MasterCard and Visa want to make it easier for you to pay for goods at retail stores with a tap of a smartphone. The US credit card groups on Wednesday separately announced two Internet-based technologies providing merchants and banks with more options to make mobile payments happen in a big way.
The technologies follow the introduction of a new feature in the Android mobile operating system called Host Card Emulation (HCE). HCE allows any NFC (near field communication) application on an Android device to emulate a smart card, letting users wave-to-pay with their smartphones. Financial institutions, on the other hand, will benefit from hosting payment accounts in a secure, virtual cloud.

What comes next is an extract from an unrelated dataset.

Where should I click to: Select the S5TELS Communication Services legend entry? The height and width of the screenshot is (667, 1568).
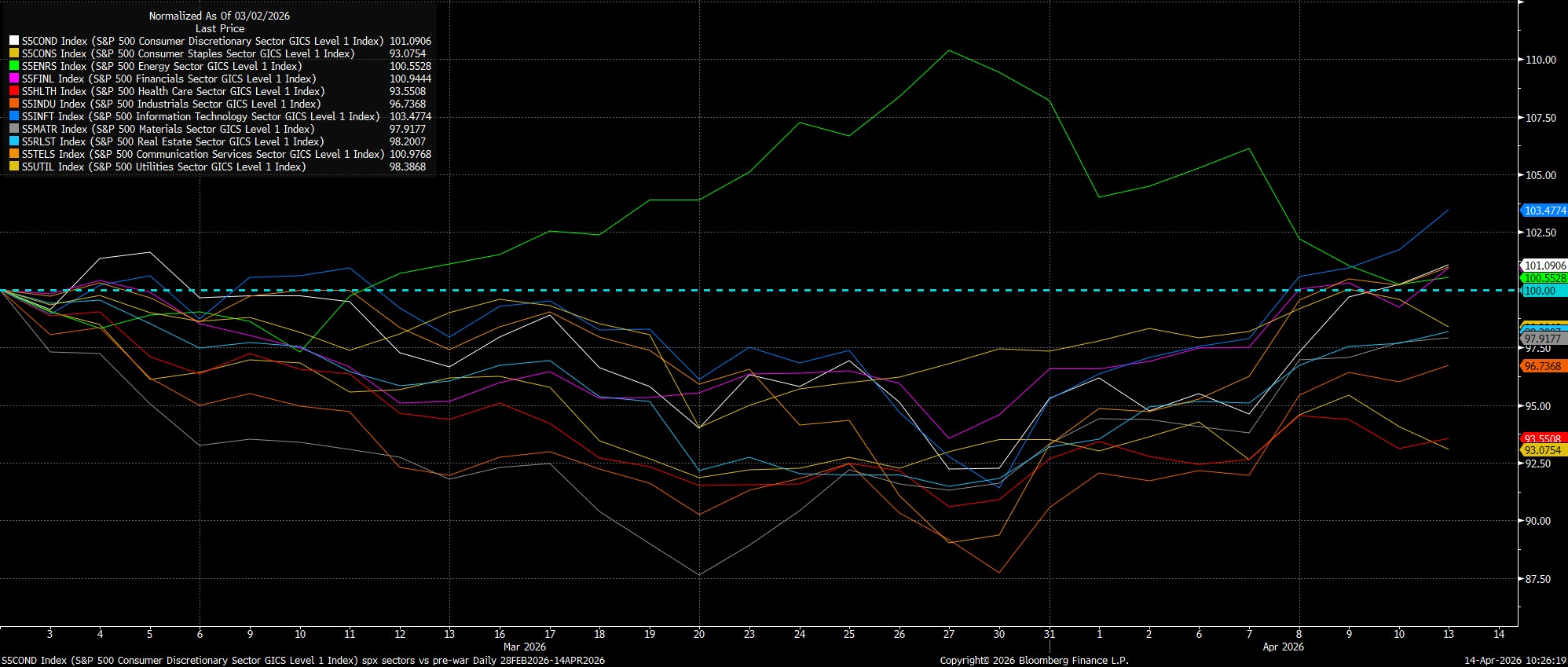(203, 154)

It enables users to store their card information in the cloud for NFC payments. Previously, card information used to get locked away on the device itself. HCE is supported by both Android KitKat and BlackBerry 10. MasterCard said it will publish a specification that leverages HCE for secure NFC payment transactions. The aim is to enable consumers to easily use their MasterCard-branded cards on their NFC-enabled phones to make contactless payments. As a part of the specification development process, MasterCard worked with Capital One on the initial pilot and with Banco Sabadell on a European pilot. The company is mulling over publishing its secure remote payment specifications during the first half of 2014.

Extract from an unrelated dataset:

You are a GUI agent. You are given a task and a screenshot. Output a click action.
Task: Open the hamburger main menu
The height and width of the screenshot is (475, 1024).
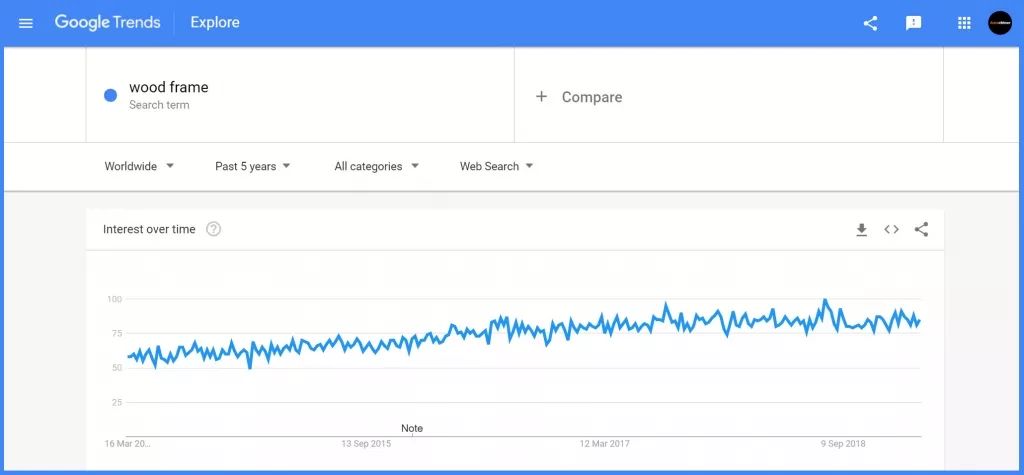(26, 23)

“Our clients and partners around the globe are continuously looking for flexible, cost efficient and secure ways to enable mobile payments,” said Elizabeth Buse, Executive Vice President, Global Solutions, Visa Inc. “The Android HCE feature provides us with a platform to evolve the Visa payWave standard, support the development of secure, cloud-based mobile applications, while at the same time offer greater choice to our clients.”

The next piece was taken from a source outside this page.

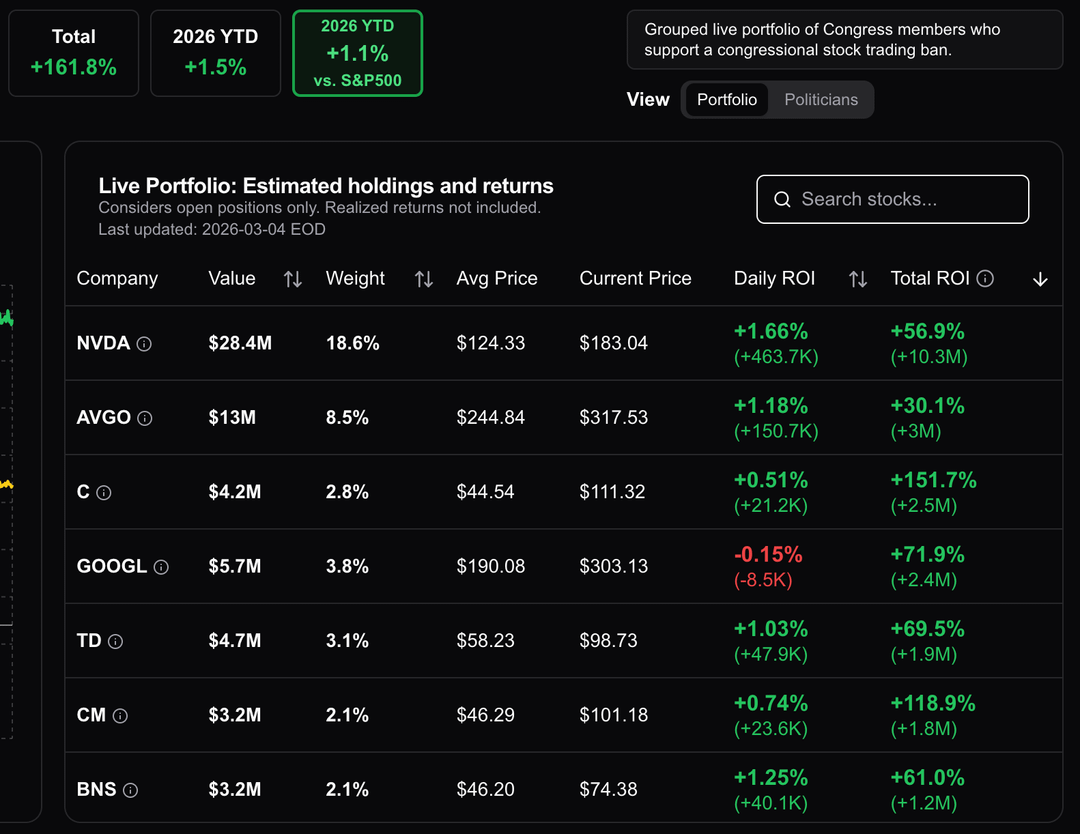Show info for the TD ticker
Image resolution: width=1080 pixels, height=834 pixels.
pos(115,642)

“The Android community continues to build innovative ways to improve the lives of mobile users. We introduced HCE to make it easier for developers to create NFC applications like mobile payments, loyalty programs, transit passes, and other custom services,” said Benjamin Poiesz, Google Android Product Manager. “Visa’s move to enable NFC payments with Android devices is welcome news and will guide the way for the payments industry.”